Can you lay out everything in the material from the line containing "This screenshot has width=1212, height=758." down to the line containing "pyautogui.click(x=215, y=66)" as a Markdown table with a No. column numbering each row and an Entry column holding the line, leaving out any blank lines?
───── Working data ─────
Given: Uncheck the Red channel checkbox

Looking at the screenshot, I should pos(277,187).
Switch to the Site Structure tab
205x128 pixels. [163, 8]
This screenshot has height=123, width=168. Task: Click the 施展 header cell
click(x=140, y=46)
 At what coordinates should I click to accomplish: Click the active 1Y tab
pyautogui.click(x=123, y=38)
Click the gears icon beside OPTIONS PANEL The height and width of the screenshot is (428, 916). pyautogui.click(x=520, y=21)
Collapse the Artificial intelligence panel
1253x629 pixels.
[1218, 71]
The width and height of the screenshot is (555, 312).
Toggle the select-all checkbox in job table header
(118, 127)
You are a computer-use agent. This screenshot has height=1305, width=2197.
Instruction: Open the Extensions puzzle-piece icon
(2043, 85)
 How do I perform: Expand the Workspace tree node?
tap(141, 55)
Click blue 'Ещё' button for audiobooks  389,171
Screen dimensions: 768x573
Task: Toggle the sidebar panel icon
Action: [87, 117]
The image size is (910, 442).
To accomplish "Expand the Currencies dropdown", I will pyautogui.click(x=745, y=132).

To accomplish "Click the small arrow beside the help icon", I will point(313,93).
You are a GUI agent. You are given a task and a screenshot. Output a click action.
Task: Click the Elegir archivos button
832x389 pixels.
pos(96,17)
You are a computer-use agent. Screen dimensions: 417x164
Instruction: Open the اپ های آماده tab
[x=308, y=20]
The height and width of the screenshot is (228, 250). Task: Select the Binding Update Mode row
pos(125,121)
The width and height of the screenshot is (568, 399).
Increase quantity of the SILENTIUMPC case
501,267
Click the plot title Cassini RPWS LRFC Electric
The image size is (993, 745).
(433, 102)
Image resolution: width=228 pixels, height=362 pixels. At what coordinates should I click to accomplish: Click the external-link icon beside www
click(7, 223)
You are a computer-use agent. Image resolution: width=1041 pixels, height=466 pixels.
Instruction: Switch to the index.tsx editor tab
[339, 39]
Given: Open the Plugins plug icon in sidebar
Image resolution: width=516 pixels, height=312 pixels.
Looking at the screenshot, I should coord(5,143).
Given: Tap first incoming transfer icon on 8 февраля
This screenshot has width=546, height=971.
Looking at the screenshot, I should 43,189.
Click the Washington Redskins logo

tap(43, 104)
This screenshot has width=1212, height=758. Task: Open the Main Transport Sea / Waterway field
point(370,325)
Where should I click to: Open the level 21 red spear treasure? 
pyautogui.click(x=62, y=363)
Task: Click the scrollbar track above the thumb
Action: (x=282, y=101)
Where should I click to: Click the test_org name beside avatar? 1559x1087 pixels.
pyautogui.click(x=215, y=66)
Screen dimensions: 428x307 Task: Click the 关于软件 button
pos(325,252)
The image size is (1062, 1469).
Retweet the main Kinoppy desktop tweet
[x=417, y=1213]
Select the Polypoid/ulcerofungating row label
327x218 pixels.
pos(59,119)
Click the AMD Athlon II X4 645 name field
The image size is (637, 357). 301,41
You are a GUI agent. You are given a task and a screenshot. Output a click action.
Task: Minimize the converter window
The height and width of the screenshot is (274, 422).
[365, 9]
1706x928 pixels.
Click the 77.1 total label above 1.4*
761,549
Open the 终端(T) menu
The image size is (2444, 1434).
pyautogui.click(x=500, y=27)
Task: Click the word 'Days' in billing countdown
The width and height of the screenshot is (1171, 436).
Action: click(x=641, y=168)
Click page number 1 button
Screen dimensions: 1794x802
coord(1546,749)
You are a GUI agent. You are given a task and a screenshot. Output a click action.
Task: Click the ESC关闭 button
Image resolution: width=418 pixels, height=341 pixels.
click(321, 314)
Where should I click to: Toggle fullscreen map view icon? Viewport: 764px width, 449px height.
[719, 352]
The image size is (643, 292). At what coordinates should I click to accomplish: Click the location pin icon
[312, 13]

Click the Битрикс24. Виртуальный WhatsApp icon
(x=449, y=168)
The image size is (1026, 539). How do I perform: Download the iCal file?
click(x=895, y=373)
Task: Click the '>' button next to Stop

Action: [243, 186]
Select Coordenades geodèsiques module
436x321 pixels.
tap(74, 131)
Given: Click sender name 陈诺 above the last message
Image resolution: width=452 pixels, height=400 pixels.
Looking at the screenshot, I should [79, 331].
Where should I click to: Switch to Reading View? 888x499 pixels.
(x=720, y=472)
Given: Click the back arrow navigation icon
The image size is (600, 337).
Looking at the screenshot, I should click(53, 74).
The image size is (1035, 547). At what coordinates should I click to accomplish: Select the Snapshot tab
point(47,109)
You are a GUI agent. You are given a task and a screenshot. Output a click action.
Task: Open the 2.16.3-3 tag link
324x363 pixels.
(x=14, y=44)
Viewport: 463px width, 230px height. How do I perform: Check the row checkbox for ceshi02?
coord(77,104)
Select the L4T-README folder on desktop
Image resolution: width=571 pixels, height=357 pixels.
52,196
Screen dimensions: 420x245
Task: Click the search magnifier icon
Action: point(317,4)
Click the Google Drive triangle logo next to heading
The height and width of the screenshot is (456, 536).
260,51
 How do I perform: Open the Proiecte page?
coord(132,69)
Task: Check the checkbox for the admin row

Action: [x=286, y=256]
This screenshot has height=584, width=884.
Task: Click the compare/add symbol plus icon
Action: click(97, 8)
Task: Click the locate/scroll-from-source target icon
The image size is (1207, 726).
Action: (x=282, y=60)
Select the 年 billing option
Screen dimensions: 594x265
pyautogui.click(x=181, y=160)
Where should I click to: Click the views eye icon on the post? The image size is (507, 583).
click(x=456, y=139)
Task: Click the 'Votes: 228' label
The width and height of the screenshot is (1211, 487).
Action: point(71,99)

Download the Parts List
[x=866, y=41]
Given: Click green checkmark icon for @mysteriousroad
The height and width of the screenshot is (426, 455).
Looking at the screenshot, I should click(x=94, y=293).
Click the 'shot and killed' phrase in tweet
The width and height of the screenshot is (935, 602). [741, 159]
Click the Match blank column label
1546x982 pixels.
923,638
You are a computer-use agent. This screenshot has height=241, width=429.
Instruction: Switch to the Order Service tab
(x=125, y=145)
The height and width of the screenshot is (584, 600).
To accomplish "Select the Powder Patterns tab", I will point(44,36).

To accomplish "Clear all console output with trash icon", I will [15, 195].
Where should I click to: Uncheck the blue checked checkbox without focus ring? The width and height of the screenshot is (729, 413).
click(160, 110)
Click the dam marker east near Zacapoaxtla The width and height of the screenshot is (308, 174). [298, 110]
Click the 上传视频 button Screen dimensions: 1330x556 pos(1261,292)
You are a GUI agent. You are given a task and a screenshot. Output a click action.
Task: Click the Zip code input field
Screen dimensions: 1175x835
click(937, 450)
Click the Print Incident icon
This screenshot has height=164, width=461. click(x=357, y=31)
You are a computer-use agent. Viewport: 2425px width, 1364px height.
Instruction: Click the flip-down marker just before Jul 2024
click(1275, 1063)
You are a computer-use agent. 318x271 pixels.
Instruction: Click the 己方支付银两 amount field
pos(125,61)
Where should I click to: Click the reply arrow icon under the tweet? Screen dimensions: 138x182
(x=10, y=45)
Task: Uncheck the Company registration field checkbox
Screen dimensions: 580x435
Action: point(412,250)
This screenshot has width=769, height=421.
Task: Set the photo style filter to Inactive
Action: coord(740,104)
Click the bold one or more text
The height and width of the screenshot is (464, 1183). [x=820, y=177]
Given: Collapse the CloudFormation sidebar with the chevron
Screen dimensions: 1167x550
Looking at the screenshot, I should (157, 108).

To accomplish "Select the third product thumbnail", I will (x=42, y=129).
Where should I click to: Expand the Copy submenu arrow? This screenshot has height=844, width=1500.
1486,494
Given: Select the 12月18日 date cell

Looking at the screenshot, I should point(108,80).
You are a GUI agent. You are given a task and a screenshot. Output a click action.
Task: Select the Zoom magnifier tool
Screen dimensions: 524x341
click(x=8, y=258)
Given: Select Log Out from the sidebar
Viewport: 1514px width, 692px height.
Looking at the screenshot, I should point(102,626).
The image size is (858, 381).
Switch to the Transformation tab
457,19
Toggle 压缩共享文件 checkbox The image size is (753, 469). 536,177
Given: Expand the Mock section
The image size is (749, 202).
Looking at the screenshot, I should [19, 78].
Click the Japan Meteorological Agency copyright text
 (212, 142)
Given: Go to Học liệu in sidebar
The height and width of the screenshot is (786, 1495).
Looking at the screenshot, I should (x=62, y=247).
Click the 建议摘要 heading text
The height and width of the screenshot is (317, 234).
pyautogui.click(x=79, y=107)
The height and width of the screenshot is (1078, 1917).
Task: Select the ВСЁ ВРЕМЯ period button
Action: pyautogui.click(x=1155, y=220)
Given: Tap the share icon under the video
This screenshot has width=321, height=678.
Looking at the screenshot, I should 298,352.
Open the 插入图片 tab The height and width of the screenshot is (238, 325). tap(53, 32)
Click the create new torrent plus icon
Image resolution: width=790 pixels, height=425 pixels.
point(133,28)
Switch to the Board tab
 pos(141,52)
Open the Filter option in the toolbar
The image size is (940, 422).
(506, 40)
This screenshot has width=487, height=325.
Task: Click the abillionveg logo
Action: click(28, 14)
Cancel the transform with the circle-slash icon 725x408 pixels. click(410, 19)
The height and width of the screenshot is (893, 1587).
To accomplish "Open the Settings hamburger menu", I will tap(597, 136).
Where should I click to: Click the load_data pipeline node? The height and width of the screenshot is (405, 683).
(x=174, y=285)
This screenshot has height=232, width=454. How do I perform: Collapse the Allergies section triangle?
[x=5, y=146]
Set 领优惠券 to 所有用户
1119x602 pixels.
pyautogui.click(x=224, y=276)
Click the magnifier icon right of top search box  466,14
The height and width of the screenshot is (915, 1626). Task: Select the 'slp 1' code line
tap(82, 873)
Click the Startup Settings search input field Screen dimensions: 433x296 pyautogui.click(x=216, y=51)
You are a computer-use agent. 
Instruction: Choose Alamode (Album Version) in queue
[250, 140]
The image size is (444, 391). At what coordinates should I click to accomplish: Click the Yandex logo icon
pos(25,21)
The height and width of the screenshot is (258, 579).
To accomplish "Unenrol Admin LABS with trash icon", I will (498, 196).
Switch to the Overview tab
─────
- [In response]:
| No. | Entry |
|---|---|
| 1 | This screenshot has width=1212, height=758. Task: Open the Main Transport Sea / Waterway field |
| 2 | point(370,325) |
| 3 | Where should I click to: Open the level 21 red spear treasure?  |
| 4 | pyautogui.click(x=62, y=363) |
| 5 | Task: Click the scrollbar track above the thumb |
| 6 | Action: (x=282, y=101) |
| 7 | Where should I click to: Click the test_org name beside avatar? 1559x1087 pixels. |
| 8 | pyautogui.click(x=215, y=66) |